#### [YOUR TASK]
Lines holding the word "axis" are the ones to copy from the data below.

#### [MATERIAL SUPPLIED]
============================================================
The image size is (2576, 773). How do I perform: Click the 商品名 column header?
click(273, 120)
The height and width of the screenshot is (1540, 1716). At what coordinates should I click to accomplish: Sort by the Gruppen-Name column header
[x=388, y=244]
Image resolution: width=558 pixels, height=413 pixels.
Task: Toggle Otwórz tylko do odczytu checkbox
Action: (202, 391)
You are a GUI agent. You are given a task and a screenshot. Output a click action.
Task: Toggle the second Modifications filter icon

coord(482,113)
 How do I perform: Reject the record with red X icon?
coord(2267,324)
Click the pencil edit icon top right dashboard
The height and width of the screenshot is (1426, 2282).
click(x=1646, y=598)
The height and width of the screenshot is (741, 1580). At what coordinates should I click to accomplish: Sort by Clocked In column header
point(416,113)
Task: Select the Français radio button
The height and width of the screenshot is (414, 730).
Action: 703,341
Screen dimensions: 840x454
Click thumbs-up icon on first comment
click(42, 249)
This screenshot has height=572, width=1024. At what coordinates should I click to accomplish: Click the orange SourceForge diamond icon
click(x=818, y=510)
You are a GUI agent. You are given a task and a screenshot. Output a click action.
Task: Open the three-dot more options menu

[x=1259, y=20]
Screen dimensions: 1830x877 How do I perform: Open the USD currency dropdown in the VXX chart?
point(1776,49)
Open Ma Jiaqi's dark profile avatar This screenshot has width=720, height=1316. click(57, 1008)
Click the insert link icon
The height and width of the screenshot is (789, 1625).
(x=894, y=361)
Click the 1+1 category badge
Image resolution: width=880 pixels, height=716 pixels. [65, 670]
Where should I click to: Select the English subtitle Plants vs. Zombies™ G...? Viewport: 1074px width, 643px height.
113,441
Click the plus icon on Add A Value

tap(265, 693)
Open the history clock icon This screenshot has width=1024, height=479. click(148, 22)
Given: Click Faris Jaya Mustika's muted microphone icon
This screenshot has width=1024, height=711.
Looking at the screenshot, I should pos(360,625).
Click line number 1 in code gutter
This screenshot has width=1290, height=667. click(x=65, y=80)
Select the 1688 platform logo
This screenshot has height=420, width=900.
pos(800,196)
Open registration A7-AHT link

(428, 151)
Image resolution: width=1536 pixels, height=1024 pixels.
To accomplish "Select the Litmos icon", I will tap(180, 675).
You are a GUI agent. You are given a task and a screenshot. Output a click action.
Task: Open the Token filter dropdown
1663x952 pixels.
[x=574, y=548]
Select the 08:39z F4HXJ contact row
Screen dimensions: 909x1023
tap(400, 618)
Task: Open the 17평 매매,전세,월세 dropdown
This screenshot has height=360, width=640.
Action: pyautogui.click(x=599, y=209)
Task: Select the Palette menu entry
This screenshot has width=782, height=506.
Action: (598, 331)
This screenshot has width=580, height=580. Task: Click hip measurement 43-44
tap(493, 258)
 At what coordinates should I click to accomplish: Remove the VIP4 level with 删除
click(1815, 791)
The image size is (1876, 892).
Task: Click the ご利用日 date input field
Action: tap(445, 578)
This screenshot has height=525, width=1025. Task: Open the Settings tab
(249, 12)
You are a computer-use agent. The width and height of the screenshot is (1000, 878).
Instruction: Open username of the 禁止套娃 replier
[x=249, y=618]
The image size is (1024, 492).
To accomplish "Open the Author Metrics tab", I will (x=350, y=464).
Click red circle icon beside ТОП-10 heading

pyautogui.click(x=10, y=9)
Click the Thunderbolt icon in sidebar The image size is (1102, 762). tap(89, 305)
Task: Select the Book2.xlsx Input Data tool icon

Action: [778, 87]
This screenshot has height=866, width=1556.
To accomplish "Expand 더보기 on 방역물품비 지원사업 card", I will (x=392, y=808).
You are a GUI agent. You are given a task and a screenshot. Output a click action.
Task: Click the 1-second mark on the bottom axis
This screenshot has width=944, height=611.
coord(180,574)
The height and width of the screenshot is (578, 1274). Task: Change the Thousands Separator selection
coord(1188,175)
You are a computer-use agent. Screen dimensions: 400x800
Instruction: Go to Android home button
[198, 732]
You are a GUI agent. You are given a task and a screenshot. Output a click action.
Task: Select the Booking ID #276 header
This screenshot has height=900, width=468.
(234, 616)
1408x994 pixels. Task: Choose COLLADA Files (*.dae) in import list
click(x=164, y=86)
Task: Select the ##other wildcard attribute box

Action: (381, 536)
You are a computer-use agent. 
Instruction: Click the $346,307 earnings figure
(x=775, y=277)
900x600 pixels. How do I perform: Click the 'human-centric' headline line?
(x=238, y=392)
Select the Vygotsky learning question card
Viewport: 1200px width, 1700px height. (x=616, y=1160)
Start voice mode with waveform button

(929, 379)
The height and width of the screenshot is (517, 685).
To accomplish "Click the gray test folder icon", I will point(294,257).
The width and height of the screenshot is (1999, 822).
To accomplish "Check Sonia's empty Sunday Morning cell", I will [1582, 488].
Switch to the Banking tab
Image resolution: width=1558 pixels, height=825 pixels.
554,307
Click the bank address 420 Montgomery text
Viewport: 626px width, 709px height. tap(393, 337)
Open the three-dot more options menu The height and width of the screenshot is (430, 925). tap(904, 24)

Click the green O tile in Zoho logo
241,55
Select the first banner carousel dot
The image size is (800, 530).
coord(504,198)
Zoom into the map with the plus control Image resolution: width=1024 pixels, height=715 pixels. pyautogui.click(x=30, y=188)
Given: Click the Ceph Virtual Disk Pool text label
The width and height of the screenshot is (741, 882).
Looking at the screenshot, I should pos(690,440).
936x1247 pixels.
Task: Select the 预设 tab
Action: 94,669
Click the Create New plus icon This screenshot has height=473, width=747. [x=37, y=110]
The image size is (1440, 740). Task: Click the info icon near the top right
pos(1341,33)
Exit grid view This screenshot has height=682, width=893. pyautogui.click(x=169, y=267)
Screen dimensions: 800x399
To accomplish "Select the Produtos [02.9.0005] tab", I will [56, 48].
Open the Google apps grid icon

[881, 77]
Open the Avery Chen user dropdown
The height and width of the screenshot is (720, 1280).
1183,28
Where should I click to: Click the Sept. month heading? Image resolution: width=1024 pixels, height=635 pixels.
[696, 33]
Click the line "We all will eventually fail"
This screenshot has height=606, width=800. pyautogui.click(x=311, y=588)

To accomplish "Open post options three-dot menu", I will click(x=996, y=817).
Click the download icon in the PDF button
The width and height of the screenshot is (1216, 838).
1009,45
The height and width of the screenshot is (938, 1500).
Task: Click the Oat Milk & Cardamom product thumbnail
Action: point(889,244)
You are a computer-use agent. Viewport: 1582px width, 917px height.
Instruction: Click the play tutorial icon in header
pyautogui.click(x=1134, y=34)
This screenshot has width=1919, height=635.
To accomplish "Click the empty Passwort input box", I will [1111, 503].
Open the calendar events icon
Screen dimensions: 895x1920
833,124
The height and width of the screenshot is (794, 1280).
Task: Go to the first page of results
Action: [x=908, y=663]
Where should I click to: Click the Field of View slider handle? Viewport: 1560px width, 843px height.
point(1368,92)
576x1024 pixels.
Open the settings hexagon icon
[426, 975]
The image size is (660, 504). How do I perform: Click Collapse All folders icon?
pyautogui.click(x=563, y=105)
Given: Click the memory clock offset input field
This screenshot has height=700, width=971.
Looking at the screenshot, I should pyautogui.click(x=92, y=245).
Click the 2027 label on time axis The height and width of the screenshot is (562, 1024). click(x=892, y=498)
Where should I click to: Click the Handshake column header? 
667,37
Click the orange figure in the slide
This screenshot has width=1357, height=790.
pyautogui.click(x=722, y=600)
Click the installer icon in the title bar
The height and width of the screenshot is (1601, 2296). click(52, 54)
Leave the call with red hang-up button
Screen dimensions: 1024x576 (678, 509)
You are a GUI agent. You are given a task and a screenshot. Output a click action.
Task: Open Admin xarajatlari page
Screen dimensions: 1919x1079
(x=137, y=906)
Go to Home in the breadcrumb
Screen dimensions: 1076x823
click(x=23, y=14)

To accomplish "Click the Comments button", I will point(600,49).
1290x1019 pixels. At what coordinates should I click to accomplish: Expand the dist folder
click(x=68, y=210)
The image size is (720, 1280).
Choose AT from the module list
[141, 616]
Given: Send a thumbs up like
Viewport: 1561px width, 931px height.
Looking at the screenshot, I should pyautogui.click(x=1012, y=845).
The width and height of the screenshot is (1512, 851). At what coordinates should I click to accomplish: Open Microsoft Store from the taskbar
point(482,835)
============================================================
#### [SOLUTION FOR THIS PROBLEM]
Task: Click the 1-second mark on the bottom axis
Click the 2027 label on time axis The height and width of the screenshot is (562, 1024). click(x=892, y=498)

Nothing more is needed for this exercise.